To support real-world usage, this model is integrated into a two-part processing pipeline that allows users to analyze interview documents and highlight relevant sentences.
This model is used in a document processing pipeline that performs the following tasks:
- 1️⃣ Input Handling: Accepts .docx files containing interview transcripts.
- 2️⃣ Sentence Segmentation: Splits the document into individual sentences.
- 3️⃣ Sentence Classification: Applies the trained model to classify sentences based on reported speech criteria.
- 4️⃣ HTML-Based Highlighting: Adds visual markers (via HTML tags) to classified sentences.
- 5️⃣ Output Generation: Produces a .docx file with highlighted sentences, preserving the original content.
Additionally, a GUI-based wrapper (built with Gooey) provides a user-friendly .exe program, allowing non-technical users to process documents efficiently.

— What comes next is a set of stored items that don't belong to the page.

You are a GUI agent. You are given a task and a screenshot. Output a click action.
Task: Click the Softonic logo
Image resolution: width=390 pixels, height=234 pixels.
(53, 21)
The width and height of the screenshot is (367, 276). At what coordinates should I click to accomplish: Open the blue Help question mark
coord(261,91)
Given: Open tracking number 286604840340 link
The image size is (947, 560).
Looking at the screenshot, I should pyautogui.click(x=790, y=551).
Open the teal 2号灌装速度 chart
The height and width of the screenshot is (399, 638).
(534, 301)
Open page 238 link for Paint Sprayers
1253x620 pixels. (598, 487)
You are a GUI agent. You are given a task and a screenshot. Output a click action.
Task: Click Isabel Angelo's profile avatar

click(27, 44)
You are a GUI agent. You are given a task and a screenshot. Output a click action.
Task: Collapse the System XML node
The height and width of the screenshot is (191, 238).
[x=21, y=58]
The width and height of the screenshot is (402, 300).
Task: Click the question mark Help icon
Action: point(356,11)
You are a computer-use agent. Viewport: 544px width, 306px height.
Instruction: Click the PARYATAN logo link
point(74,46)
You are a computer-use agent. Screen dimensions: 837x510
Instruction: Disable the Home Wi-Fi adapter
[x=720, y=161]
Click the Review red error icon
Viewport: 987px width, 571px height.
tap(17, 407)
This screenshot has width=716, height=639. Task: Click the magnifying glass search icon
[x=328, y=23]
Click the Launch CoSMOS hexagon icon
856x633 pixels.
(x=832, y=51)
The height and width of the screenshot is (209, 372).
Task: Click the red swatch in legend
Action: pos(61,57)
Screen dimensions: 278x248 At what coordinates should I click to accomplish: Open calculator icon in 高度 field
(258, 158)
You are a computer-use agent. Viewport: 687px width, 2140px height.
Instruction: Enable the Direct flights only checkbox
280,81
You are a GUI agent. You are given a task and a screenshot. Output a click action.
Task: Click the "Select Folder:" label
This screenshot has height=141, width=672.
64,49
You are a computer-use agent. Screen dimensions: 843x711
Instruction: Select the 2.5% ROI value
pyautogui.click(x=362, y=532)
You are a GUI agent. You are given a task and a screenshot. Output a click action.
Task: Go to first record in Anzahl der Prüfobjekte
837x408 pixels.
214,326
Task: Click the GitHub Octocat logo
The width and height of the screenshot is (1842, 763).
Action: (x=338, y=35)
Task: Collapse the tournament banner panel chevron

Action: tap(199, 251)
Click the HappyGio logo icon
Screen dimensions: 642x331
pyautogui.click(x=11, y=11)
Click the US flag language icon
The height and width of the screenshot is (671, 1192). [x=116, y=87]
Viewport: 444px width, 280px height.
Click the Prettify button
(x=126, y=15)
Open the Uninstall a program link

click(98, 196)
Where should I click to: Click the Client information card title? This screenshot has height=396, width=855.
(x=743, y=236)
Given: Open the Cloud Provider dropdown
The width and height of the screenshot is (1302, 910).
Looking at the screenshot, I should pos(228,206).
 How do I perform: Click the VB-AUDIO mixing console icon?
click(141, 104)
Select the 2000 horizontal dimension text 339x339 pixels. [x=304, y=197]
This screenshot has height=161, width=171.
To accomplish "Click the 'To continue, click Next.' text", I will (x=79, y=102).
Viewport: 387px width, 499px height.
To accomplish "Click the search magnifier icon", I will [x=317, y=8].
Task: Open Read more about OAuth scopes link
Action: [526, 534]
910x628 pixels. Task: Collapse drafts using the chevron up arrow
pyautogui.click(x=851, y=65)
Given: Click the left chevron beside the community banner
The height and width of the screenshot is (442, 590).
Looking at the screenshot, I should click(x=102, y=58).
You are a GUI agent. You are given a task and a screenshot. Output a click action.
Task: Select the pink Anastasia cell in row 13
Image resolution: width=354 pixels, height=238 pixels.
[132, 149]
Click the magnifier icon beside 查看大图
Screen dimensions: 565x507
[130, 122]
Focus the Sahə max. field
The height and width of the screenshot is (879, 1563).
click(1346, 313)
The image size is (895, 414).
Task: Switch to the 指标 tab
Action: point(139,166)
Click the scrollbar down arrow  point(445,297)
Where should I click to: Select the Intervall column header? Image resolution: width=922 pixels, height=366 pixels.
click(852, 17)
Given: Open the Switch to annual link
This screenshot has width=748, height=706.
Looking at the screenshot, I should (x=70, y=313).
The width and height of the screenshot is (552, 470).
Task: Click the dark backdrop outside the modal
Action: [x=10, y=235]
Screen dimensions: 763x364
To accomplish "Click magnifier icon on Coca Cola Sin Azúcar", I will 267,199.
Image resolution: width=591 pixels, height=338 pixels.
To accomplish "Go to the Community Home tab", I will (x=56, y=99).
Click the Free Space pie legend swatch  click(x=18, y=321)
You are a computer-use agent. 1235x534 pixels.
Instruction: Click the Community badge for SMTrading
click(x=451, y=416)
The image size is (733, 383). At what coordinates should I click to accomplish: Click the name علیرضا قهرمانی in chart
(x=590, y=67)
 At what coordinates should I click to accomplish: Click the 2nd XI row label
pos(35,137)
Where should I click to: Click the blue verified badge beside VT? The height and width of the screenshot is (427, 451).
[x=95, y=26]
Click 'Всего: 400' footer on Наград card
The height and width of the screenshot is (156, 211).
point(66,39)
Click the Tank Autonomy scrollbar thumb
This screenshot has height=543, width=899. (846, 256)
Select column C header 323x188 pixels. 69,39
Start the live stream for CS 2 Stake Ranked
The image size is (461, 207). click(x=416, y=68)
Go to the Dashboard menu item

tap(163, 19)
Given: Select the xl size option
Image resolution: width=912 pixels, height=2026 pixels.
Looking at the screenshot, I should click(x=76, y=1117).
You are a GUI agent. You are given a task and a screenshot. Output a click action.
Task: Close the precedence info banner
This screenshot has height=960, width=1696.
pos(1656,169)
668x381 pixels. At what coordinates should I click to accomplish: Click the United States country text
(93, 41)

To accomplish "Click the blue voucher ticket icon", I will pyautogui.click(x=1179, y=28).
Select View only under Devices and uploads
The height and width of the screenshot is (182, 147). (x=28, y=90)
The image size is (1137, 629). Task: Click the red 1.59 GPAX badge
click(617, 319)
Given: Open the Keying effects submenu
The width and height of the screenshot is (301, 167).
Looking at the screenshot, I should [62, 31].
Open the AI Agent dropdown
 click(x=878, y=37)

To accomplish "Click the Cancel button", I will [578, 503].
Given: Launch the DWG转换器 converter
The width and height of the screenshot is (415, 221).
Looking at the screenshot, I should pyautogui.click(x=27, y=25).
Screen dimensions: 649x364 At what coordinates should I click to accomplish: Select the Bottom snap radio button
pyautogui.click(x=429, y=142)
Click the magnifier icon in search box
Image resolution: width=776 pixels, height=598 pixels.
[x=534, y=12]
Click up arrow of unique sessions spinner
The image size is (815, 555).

For a more in-depth view for the GUI, please read the Github page provided further down.
- Developed by: CALDISS, AAU
- Funded by [optional]: Aalborg University
- Model type: [Few-Shot text-Classifier]
- Language(s) (NLP): [Danish]
- License: [MIT]
- Finetuned from model [intfloat/Multilingual-e5-large]:
Model Sources
- Repository: Project repository
- Paper: Work in progress by the collaborative Researcher.
Uses
The model is trained and evaluated on text snippets of "reported speech" in Danish interviews between citizens and job counselors. It is intended to identify "reported speech" in similar text documents of that genre. It is assumed unsuitable for general classification of "reported speech".
Inteded users inludes researchers or analysts working with danish conversational data or transcripts specifically interested in reported speech as a phenomenon.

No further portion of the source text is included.